Une impitoyable répression s’ensuivit à Sétif, Guelma et Kherrata, autour de ces trois villes et dans tout le Nord Constantinois[1].

La répression militaire

Le 7 mai, le général Henry Martin, commandant le 19e corps d’armée, avait adressé un télégramme spécial à tous les généraux dans lequel il rappelait les précautions à prendre à l’occasion des cérémonies de l’armistice et il demandait le renforcement de l’intervention militaire. Le 8 mai, il avait sollicité du gouverneur général une dérogation afin d’employer des engins à grande puissance.

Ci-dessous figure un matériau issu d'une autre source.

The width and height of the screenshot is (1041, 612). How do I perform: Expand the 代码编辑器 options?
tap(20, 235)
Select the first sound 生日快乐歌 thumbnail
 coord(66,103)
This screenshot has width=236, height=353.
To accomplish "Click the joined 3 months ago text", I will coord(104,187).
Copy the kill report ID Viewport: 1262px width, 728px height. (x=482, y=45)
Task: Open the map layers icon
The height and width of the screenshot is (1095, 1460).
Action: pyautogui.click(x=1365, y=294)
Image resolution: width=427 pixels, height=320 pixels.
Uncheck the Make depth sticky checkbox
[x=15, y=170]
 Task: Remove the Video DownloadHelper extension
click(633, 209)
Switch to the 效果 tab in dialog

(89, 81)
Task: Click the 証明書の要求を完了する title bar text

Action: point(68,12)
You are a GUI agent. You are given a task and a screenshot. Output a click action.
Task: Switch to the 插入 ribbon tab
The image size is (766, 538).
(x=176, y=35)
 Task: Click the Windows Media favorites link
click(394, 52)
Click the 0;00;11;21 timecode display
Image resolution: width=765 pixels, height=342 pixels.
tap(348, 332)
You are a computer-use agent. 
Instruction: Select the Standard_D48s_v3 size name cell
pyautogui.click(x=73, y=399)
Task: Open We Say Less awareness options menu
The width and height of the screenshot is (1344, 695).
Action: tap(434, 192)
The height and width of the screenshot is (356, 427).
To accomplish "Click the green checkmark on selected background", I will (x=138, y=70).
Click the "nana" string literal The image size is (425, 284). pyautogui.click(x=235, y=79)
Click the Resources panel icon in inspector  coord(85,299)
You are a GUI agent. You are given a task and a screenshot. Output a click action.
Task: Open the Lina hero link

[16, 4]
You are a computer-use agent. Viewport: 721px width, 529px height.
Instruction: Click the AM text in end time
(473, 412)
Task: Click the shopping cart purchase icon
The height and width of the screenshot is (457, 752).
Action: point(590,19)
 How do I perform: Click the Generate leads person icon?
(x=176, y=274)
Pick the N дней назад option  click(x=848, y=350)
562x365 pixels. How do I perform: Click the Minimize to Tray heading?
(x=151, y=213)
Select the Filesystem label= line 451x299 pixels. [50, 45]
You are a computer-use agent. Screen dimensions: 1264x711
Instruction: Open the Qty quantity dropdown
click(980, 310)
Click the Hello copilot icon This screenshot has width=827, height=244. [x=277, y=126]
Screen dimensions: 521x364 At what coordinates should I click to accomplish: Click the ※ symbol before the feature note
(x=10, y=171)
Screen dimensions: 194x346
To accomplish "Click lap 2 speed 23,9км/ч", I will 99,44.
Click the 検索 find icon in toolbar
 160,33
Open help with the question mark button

Le 9 mai, le régime de l’état de siège fut décrété. Le gouverneur général chargea l’autorité militaire de rétablir l’ordre. Les sources militaires précisent que dès l’annonce de la moindre agitation et des premières attaques des insurgés, chars, artillerie, aviation et marine entrèrent en action « rapidement, énergiquement et efficacement »[2]. À partir du 11 mai, toutes les agglomérations étaient dégagées et les insurgés, effrayés, refoulés vers les montagnes. Mais les opérations militaires ne cesseront, officiellement, que le 8 juin. Le 14 mai 1945, la direction de la sécurité générale concluait à la suite des télégrammes et des rapports quotidiens : « Il est permis de se demander quelle aurait été l’étendue du désastre si la répression n’avait pas été immédiate, énergique et sévère. »[3] Cette répression avait dépassé toutes les limites.

Dans le compte rendu de l’enquête qu’il avait effectuée dans la région de Sétif et de Kherrata, Roger Esplaas, rédacteur au journal Liberté, se montrait bouleversé par « le caractère impitoyable de la répression aveugle et féroce » : « La région Nord de Sétif n’est plus qu’un vaste cimetière »[4], écrivit-il dans une note adressée le 5 juin 1945 au général Tubert, président de la commission d’enquête. Cette commission qui avait reçu l’ordre de revenir à Alger n’avait pas pu enquêter sur la répression à Guelma. C’est, sans doute, dans le but de ne pas révéler les abus et les excès de cette répression que cette commission fut avisée de cesser d’enquêter le 26 mai 1945 à 19 heures. À cette date, la forme et la dimension de la répression n’étaient donc pas connues. Plusieurs sources confirment les exécutions sommaires. « Tout Arabe non porteur de brassard est abattu. »[5]

Il y a eu des fusillades en masse :

Le 11 mai à 10 heures un berger de 13 ans est assassiné dans la plaine de Bazer par un militaire venant en auto blindée. Plus loin, un vieillard est abattu dans la même plaine. Trois tentes de nomades sont mitraillées au total dix cadavres, la plupart des femmes et des enfants.[6]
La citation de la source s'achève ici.